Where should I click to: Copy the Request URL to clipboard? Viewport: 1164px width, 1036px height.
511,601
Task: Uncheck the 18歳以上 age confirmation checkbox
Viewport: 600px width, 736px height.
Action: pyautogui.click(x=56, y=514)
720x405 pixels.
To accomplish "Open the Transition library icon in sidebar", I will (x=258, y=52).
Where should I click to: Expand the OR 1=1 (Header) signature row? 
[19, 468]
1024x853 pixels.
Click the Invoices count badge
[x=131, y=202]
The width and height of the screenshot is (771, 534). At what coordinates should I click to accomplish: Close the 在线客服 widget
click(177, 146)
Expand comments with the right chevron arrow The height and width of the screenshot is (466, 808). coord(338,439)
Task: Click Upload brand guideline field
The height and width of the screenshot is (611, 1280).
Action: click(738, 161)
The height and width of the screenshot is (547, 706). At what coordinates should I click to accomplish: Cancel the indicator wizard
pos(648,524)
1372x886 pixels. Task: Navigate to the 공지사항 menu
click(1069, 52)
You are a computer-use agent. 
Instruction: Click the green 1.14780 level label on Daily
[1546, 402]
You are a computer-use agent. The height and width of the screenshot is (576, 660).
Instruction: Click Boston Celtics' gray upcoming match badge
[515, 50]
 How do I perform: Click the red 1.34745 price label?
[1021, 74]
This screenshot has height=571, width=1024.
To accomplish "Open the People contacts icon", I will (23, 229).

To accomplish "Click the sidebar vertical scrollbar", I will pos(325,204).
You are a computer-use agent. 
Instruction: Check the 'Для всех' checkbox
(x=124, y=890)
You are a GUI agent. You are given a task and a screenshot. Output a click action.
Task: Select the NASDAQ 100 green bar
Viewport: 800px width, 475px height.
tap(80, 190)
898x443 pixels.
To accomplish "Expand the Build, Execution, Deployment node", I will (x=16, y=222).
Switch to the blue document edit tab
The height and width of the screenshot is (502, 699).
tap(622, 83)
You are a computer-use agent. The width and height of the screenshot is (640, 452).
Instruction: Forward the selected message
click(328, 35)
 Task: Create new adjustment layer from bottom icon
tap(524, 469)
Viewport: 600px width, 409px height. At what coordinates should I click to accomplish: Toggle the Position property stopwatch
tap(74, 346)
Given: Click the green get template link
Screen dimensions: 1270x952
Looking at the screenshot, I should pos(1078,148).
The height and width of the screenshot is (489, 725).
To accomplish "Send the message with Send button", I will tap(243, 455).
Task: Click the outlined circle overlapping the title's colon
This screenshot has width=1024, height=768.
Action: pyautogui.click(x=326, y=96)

▶ What needs to be done
Quote all of the rows above word for word, keeping every line unchanged.

▶ Written solution
Where should I click to: Copy the Request URL to clipboard? Viewport: 1164px width, 1036px height.
511,601
Task: Uncheck the 18歳以上 age confirmation checkbox
Viewport: 600px width, 736px height.
Action: pyautogui.click(x=56, y=514)
720x405 pixels.
To accomplish "Open the Transition library icon in sidebar", I will (x=258, y=52).
Where should I click to: Expand the OR 1=1 (Header) signature row? 
[19, 468]
1024x853 pixels.
Click the Invoices count badge
[x=131, y=202]
The width and height of the screenshot is (771, 534). At what coordinates should I click to accomplish: Close the 在线客服 widget
click(177, 146)
Expand comments with the right chevron arrow The height and width of the screenshot is (466, 808). coord(338,439)
Task: Click Upload brand guideline field
The height and width of the screenshot is (611, 1280).
Action: click(738, 161)
The height and width of the screenshot is (547, 706). At what coordinates should I click to accomplish: Cancel the indicator wizard
pos(648,524)
1372x886 pixels. Task: Navigate to the 공지사항 menu
click(1069, 52)
You are a computer-use agent. 
Instruction: Click the green 1.14780 level label on Daily
[1546, 402]
You are a computer-use agent. The height and width of the screenshot is (576, 660).
Instruction: Click Boston Celtics' gray upcoming match badge
[515, 50]
 How do I perform: Click the red 1.34745 price label?
[1021, 74]
This screenshot has height=571, width=1024.
To accomplish "Open the People contacts icon", I will (23, 229).

To accomplish "Click the sidebar vertical scrollbar", I will pos(325,204).
You are a computer-use agent. 
Instruction: Check the 'Для всех' checkbox
(x=124, y=890)
You are a GUI agent. You are given a task and a screenshot. Output a click action.
Task: Select the NASDAQ 100 green bar
Viewport: 800px width, 475px height.
tap(80, 190)
898x443 pixels.
To accomplish "Expand the Build, Execution, Deployment node", I will (x=16, y=222).
Switch to the blue document edit tab
The height and width of the screenshot is (502, 699).
tap(622, 83)
You are a computer-use agent. The width and height of the screenshot is (640, 452).
Instruction: Forward the selected message
click(328, 35)
 Task: Create new adjustment layer from bottom icon
tap(524, 469)
Viewport: 600px width, 409px height. At what coordinates should I click to accomplish: Toggle the Position property stopwatch
tap(74, 346)
Given: Click the green get template link
Screen dimensions: 1270x952
Looking at the screenshot, I should pos(1078,148).
The height and width of the screenshot is (489, 725).
To accomplish "Send the message with Send button", I will tap(243, 455).
Task: Click the outlined circle overlapping the title's colon
This screenshot has width=1024, height=768.
Action: pyautogui.click(x=326, y=96)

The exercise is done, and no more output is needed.